At Last, Something Good for Immigrants: The Hidden Gift Inside Portugal’s New Nationality Law

In a reform filled with new restrictions and longer waiting times, one change finally goes in favour of immigrants.
Portugal’s new Nationality Law 2025 introduces a simple but powerful promise:
Once you have been a Portuguese citizen for ten years, your nationality can never be revoked — as long as it was obtained in good faith.

It’s called the “Consolidation of Nationality” (Consolidação da Nacionalidade) — and it could become one of the most reassuring legal protections ever written for Portugal’s immigrant community.

1. A decade to peace of mind

For years, many naturalised citizens lived with a quiet fear — that a government audit or a minor error from the past could one day put their citizenship at risk.

The new Article 12-B changes that.
After ten years of good-faith possession of Portuguese nationality, it becomes permanent and untouchable.

Here’s what the law says:

“Portuguese nationality, once acquired or granted, cannot be annulled or revoked when ten years have passed since its acquisition or attribution, provided the person has held it in good faith and in an effective manner.”

That single sentence transforms the meaning of belonging.

2. Why this matters

This clause ends the uncertainty that shadowed many immigrants.
Under the old framework, even years after naturalisation, nationality could technically be annulled if new information surfaced — even if it wasn’t the citizen’s fault.

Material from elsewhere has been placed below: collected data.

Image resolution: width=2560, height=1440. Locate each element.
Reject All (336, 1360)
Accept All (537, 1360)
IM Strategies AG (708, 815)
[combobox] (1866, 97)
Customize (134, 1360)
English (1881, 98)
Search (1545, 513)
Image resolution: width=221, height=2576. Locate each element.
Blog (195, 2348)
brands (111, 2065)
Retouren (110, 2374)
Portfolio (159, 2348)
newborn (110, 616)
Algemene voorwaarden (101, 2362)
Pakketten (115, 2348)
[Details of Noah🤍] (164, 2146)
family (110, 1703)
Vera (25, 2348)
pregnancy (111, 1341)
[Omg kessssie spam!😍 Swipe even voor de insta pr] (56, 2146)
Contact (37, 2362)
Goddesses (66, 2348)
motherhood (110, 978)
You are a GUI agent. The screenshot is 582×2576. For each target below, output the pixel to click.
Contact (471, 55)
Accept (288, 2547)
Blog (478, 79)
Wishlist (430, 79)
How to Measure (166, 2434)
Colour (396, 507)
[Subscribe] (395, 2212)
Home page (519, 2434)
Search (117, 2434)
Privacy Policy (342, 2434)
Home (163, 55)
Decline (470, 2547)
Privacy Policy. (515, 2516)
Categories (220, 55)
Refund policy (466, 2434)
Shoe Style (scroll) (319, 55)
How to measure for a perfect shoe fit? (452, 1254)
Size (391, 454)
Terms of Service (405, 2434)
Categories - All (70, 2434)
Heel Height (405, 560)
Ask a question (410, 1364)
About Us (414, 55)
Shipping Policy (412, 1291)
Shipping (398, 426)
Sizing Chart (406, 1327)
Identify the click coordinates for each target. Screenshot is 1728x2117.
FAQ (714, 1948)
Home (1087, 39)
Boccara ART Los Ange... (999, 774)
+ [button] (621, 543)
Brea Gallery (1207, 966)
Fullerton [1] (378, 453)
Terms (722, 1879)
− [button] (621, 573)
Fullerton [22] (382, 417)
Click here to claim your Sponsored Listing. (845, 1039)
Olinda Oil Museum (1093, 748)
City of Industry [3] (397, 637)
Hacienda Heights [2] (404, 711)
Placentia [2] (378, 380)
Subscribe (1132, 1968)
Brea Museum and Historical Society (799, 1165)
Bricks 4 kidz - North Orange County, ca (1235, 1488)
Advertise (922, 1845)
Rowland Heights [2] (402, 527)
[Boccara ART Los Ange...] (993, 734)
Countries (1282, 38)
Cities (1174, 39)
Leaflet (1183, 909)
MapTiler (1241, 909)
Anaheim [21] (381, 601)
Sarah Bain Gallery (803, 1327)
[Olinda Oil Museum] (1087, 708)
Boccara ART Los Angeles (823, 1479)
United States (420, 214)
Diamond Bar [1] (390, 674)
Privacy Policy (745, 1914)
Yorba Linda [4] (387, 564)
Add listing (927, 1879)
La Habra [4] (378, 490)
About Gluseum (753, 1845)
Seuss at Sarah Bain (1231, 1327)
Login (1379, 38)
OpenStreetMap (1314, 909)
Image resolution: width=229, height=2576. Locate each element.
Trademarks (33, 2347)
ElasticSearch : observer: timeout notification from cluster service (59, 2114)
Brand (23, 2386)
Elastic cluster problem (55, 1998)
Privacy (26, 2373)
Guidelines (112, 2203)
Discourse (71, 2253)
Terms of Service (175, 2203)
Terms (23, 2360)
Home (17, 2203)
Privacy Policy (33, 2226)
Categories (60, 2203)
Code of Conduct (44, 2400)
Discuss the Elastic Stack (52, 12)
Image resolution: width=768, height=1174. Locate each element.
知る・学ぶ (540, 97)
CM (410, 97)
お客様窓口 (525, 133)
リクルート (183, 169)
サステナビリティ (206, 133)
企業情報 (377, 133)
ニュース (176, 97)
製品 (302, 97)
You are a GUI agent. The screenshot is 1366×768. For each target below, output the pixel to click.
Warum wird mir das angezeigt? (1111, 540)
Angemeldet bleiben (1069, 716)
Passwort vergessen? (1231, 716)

Now, Portugal recognises that a decade of honest citizenship is proof enough of loyalty, contribution and identity.
After ten years of paying taxes, raising families, speaking Portuguese, and living within the community — your nationality becomes yours forever.

No more reopening of files.
No more sleepless nights fearing administrative reviews.

3. How the rule works

  • The protection applies to all citizens who acquire or are granted Portuguese nationality, including those who became citizens before this law enters into force.
  • The ten-year period starts from the date of acquisition or attribution — the day your nationality was officially approved.
  • The only exceptions apply to cases of proven fraud or bad faith in obtaining nationality, or to very specific criminal penalties under the Penal Code (for example, serious crimes against the State).

In practice, it creates a citizenship statute of limitations — after ten years, your nationality becomes untouchable.

4. A law that finally gives back something to immigrants

Most parts of the 2025 reform made the road to citizenship harder — extending residency from five to seven or ten years, removing the Sephardic route, and adding economic requirements.
But this clause does the opposite: it gives something back.

It tells every immigrant,

“If you’ve been Portuguese in good faith for ten years — no one can ever take that away.”

It’s a message of dignity and trust, something that the immigrant community in Portugal has long deserved.

5. A balance between control and compassion

This article also shows that Portugal’s lawmakers tried to balance two forces — political pressure for control, and the human need for certainty.
While the reform raises the bar for new applicants, it also raises the shield for those who have already proved their belonging.

It’s as if the law says:

“We may have made it harder to become Portuguese — but once you are, we’ll protect you as one of our own.”

6. Why this article might inspire hope beyond Portugal

Legal certainty after ten years of citizenship is rare in Europe.
Few countries explicitly write into law that nationality cannot be revoked after a fixed period.
Portugal’s move could become a model — especially for nations where naturalised citizens live under perpetual review.

For immigrants worldwide, this law whispers a rare promise:
that citizenship can be final, stable, and free from fear.

After ten years of good-faith citizenship, your nationality in Portugal becomes permanent and irrevocable.

In a reform that tightened so many doors, this article quietly opened one — not to entry, but to peace.
For thousands who have already made Portugal home, it is a long-overdue message of gratitude:
You’ve given ten years of your life to this country — now, it gives you forever in return.